Few-shot fault diagnosis of turnout switch machine based on flexible semi-supervised meta-learning network

The safety of train operations hinges on the reliability of the signal system, and the switch machine stands out as a pivotal component within it. Consequently, fault diagnosis of switch machines is of paramount importance. However, obtaining a substantial amount of fault data is challenging in reality, and labeled data is even scarcer, which makes the fault diagnosis model of the switch machine have low diagnostic accuracy and poor generalization ability. To address these problems, a flexible semi-supervised meta-learning network (FSMN) is proposed for the fault diagnosis of switch machines in this paper. Firstly, a dual-channel hetero-convolution kernel feature extractor (DHKFE) is efficiently proposed to extract the switch machine fault features at different levels from fewshot samples.
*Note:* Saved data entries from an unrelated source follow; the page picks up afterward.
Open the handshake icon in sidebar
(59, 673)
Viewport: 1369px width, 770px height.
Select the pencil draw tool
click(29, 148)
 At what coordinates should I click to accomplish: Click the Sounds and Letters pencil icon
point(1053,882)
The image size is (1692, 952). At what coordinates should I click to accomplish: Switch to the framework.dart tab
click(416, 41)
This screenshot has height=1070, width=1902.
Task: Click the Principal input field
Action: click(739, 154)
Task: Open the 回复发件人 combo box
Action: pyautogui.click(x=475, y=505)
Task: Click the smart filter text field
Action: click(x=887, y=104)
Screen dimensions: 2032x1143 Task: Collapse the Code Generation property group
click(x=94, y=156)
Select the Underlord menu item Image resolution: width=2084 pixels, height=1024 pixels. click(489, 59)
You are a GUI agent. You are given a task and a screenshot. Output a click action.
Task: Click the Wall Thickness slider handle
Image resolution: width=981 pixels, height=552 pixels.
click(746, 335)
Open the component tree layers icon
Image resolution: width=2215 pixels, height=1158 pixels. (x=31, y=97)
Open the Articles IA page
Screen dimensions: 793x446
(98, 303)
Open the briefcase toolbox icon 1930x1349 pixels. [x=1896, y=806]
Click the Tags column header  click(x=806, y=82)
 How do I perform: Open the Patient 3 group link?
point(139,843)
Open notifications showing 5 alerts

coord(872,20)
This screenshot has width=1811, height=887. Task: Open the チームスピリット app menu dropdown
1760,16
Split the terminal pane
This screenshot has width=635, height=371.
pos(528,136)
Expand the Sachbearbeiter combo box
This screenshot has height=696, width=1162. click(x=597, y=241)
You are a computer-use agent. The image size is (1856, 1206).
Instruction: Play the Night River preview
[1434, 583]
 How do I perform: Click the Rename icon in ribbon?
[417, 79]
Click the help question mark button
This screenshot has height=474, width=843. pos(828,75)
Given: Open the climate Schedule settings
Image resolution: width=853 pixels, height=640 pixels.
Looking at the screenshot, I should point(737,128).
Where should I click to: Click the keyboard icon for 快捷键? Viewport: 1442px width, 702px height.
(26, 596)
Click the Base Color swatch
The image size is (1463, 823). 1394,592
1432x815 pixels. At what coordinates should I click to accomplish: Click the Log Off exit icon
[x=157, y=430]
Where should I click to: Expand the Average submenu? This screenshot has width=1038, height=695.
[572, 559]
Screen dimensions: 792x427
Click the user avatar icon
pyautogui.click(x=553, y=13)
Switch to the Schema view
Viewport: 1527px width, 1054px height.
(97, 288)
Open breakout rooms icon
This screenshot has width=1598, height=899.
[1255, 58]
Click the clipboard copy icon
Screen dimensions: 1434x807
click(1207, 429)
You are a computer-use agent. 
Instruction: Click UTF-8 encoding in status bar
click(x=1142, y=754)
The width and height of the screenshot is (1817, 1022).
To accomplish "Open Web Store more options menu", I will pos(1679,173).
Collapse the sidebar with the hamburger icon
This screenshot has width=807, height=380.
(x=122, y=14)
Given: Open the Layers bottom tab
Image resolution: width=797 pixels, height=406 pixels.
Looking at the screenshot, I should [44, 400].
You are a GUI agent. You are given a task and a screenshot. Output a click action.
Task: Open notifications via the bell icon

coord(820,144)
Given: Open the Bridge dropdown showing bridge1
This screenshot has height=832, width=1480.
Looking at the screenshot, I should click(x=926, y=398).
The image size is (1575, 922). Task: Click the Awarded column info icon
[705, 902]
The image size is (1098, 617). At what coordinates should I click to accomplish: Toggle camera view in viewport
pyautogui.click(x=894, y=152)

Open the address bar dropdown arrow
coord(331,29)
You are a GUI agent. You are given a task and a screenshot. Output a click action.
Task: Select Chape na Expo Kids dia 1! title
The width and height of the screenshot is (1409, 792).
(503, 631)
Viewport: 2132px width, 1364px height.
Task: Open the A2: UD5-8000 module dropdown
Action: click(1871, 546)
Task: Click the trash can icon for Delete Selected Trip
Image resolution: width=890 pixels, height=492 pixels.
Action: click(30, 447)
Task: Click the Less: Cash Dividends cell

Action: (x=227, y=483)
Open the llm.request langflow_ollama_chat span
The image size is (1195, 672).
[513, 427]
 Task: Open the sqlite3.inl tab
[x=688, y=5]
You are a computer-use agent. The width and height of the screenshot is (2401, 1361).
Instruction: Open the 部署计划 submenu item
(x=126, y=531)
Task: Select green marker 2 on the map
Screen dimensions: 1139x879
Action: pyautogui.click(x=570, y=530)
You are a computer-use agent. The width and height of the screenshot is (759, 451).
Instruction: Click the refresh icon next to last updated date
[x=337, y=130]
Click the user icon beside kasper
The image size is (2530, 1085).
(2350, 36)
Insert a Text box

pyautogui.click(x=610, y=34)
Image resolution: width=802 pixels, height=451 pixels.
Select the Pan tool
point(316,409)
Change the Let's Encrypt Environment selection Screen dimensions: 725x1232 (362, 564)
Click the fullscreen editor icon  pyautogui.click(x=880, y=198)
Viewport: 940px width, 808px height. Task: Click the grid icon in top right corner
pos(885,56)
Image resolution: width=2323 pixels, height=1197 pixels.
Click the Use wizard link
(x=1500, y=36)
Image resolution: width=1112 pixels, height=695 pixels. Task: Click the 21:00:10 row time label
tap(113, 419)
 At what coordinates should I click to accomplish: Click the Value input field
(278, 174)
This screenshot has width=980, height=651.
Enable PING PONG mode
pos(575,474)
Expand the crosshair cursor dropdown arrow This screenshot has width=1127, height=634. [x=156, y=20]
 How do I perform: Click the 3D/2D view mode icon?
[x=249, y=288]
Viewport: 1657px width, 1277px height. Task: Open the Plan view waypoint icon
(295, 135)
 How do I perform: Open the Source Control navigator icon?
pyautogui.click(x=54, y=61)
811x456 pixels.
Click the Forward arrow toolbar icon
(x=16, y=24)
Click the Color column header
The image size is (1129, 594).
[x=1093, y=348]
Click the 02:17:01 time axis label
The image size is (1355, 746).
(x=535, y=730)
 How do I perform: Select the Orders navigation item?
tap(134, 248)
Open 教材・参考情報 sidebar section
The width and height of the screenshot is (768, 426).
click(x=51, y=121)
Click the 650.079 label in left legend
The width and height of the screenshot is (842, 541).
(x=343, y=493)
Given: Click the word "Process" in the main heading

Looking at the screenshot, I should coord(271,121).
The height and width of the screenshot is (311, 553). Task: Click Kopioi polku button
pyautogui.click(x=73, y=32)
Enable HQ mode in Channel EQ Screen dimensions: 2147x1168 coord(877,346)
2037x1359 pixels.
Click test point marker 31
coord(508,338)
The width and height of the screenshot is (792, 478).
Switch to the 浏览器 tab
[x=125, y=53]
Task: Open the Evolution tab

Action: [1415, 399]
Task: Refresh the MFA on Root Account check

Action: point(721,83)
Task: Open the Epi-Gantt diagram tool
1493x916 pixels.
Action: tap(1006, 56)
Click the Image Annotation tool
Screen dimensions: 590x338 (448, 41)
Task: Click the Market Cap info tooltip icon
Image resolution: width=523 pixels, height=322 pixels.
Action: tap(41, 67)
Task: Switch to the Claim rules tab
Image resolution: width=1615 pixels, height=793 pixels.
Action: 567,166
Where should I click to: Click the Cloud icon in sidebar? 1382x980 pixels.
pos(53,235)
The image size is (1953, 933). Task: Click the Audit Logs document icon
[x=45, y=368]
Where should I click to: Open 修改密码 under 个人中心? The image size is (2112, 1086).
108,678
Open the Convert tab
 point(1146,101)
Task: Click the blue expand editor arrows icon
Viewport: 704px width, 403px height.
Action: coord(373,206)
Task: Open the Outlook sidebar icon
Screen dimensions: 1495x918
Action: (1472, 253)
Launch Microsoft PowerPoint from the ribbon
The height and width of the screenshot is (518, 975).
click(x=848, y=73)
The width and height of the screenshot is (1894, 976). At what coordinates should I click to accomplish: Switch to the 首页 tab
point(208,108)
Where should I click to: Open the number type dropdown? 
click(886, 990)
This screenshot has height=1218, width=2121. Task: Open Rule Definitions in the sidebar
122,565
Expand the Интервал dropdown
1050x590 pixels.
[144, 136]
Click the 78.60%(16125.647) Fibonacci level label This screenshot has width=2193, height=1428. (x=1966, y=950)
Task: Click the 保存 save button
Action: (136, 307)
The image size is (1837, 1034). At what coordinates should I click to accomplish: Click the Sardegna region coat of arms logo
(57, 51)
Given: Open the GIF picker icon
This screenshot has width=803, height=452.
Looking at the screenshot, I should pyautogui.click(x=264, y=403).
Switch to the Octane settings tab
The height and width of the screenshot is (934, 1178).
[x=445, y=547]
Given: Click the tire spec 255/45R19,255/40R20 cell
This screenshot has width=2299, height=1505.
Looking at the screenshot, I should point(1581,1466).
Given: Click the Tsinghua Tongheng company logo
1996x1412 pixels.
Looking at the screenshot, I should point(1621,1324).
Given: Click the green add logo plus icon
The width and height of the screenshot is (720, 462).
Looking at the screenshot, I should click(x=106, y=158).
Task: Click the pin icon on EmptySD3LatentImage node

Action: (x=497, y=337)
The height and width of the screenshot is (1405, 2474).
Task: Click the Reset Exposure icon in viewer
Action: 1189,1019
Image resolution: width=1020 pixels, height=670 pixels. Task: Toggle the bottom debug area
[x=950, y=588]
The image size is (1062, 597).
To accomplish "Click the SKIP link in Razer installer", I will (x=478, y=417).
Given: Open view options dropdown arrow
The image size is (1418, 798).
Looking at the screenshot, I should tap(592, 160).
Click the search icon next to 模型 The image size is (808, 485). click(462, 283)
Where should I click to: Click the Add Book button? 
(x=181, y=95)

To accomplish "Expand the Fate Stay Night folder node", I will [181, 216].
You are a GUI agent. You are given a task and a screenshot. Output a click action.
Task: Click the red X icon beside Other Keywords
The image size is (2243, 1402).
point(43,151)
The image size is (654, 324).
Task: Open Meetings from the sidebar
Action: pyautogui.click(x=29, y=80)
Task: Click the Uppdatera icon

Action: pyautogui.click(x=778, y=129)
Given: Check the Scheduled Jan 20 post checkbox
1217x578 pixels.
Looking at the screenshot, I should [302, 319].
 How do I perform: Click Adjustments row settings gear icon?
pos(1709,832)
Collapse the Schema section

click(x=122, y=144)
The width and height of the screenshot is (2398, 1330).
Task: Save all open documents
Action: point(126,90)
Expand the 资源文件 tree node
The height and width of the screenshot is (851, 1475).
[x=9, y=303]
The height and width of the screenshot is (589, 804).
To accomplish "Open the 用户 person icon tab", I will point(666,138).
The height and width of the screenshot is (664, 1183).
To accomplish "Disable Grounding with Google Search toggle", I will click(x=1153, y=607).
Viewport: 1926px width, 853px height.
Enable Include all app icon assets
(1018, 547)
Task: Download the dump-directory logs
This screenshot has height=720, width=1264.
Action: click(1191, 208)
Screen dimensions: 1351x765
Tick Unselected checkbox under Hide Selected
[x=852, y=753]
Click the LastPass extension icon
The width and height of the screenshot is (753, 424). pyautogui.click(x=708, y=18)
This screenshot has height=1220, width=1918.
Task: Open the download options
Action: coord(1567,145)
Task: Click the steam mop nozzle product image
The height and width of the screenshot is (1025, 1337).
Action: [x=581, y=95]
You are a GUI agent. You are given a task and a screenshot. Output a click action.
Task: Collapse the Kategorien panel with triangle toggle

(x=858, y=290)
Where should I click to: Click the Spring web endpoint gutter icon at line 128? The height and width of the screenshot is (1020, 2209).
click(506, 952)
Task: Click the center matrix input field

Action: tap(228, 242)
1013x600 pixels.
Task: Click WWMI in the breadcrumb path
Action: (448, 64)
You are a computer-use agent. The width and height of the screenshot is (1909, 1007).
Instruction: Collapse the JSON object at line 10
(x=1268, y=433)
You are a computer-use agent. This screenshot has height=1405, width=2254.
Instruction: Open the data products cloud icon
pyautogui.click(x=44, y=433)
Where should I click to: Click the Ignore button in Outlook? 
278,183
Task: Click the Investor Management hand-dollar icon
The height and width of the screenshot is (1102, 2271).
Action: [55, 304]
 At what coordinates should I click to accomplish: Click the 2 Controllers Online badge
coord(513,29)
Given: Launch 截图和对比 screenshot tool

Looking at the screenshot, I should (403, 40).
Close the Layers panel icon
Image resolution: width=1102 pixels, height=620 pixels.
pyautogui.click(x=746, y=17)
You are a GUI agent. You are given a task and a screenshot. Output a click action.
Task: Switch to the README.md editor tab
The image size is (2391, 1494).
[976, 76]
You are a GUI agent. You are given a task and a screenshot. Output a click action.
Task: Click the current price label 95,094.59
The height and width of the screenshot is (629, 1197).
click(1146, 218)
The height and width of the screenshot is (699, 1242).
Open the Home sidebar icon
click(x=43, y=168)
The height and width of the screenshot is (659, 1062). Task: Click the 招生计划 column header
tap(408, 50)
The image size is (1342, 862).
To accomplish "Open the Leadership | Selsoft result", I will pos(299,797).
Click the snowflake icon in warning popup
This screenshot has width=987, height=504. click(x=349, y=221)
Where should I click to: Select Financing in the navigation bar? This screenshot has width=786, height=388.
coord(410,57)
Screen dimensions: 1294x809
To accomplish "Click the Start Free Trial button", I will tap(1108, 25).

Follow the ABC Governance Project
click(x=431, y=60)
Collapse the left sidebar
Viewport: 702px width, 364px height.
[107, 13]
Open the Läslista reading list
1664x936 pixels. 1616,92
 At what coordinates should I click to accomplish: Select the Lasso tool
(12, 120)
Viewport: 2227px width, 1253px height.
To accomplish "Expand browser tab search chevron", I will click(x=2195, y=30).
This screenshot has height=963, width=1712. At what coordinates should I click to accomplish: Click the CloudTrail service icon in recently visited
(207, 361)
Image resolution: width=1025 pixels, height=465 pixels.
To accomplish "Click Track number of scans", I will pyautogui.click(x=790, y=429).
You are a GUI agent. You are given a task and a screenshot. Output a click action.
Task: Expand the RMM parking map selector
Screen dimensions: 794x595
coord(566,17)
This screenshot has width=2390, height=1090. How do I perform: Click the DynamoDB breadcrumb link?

Secondly, a flexible distance prototype corrector is employed to adaptively modify the distance function. It accomplishes this by rapidly identifying similarities among fault samples and harnessing the potential of unlabeled data to fine-tune prototype positions, which can enhance prototype stability and generalization, leading to more accurate fault classification. Finally, the A-phase current data collected in the real scene during the transition between the two states of the switch machine are utilized for the validation of FSMN, alongside a comparative assessment against five other methods. The results show that the accuracy in forward-reverse and reverse-forward of FSMN is up to 97.35% and 92.72%, respectively, which means FSMN is superior in few-shot fault diagnosis and can be applied to various switch machines.